When Kumar began discussions with the client about a purchase, the client said that he was not good with numbers and that questions about finances should be put to Picco as the company’s accountant. Picco later attended several meetings regarding the sale together with Kumar and answered questions arising from his review of the financial statements and Picco’s review report. Kumar then decided to purchase the dealership and paid a $250,000 deposit. However, rather than paying the deposit funds to his lawyer to hold in escrow pending closing, he paid the money directly to the client company. The client company and its principal both went bankrupt before the purchase was concluded. Kumar then sued Picco to recover the $250,000.
The judge rejected Kumar’s evidence that Picco told him that the deposit would be adequately secured. If he had done so, that statement would itself have been a negligent misrepresentation. The judge did find that Picco knew that Kumar intended to pay the deposit directly to the client and thought it inadvisable to do so. However, Picco was quite rightly found not to be responsible for advising Kumar regarding whether and how to conclude the purchase transaction. Kumar had his own lawyer and accountant involved advising him about the transaction.

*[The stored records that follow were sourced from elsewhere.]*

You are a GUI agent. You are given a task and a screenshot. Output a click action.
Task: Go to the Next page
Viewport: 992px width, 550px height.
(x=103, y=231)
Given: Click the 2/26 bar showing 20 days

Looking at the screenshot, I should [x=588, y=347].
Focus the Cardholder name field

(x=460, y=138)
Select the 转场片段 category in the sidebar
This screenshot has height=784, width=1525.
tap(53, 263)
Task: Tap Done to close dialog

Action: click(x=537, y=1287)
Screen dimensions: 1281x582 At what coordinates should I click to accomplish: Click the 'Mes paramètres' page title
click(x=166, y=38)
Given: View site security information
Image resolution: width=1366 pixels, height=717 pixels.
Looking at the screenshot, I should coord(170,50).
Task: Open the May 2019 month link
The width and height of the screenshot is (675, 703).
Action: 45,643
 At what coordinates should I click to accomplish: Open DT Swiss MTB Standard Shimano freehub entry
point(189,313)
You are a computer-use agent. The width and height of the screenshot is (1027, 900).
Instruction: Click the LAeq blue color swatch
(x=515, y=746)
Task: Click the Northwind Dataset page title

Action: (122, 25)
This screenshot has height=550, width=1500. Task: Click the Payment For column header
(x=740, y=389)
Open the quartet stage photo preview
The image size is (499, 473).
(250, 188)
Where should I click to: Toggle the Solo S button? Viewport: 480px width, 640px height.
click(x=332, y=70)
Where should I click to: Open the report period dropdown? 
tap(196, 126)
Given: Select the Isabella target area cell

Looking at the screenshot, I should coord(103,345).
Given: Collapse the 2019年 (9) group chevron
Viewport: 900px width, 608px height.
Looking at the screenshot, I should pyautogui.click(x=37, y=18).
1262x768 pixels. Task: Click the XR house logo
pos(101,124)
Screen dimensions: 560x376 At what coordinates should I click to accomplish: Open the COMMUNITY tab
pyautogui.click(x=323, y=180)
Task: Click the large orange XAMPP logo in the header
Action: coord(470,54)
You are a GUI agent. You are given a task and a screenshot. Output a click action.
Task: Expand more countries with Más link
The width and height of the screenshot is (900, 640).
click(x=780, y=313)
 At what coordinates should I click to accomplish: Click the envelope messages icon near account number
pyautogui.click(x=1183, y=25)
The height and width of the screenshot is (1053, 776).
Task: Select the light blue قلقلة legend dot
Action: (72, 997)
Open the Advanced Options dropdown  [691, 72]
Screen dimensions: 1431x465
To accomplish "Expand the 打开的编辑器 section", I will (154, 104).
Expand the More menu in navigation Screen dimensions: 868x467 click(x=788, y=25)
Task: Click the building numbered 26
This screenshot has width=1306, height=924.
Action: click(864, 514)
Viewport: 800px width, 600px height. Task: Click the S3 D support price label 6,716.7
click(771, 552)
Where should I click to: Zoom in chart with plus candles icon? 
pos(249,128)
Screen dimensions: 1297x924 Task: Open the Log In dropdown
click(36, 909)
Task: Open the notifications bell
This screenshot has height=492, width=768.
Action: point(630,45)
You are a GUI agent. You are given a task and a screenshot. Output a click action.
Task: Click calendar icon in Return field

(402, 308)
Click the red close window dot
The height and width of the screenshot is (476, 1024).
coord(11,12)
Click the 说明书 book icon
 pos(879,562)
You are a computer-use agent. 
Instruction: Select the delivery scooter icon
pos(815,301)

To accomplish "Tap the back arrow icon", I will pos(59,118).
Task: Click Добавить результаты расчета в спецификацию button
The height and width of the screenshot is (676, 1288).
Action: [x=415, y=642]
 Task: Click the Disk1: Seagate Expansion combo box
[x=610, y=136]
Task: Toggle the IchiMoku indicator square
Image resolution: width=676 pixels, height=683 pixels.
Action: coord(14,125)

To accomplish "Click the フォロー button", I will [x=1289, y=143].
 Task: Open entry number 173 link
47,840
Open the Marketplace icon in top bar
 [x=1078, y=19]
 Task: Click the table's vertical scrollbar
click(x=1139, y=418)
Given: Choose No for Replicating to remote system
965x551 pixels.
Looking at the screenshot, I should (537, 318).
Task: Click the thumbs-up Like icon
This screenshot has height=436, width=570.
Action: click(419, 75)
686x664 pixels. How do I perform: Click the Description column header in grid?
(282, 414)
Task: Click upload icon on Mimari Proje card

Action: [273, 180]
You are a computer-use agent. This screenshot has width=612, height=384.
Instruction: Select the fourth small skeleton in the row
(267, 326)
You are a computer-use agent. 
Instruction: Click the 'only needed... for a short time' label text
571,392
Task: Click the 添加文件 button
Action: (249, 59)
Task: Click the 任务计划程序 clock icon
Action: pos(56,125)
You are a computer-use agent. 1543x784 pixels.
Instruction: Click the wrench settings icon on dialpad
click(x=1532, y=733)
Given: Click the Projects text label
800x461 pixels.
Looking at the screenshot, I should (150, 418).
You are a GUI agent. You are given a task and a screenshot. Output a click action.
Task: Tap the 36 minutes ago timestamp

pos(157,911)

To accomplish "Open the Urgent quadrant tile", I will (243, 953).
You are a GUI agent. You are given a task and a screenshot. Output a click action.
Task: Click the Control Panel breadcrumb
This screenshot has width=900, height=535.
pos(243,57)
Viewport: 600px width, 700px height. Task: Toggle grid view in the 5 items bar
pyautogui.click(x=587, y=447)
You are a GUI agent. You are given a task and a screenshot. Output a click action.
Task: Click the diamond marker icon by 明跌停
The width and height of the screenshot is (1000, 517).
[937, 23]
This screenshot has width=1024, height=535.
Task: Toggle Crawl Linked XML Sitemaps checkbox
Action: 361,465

The judge then considered whether Picco owed Kumar a duty of care as a result of attending meetings and answering questions about the statements. The answer was yes. By having agreed to meet Kumar and provide information without in any way attempting to limit Kumar’s use of the statements Picco was found liable for the loss of the deposit funds associated with the negligent misrepresentation in his review report on the financial statements.
The judge went on to find that Kumar was contributorily negligent for his own loss by not having acted on the advice of counsel to place the deposit funds under his care. Kumar had acknowledged at trial that his failure to do so was foolish. The judgement allocated 75% of the fault for the loss to Kumar for failing to protect his own interests. Picco was ordered to pay Kumar $62,500 in damages – one quarter of the deposit amount.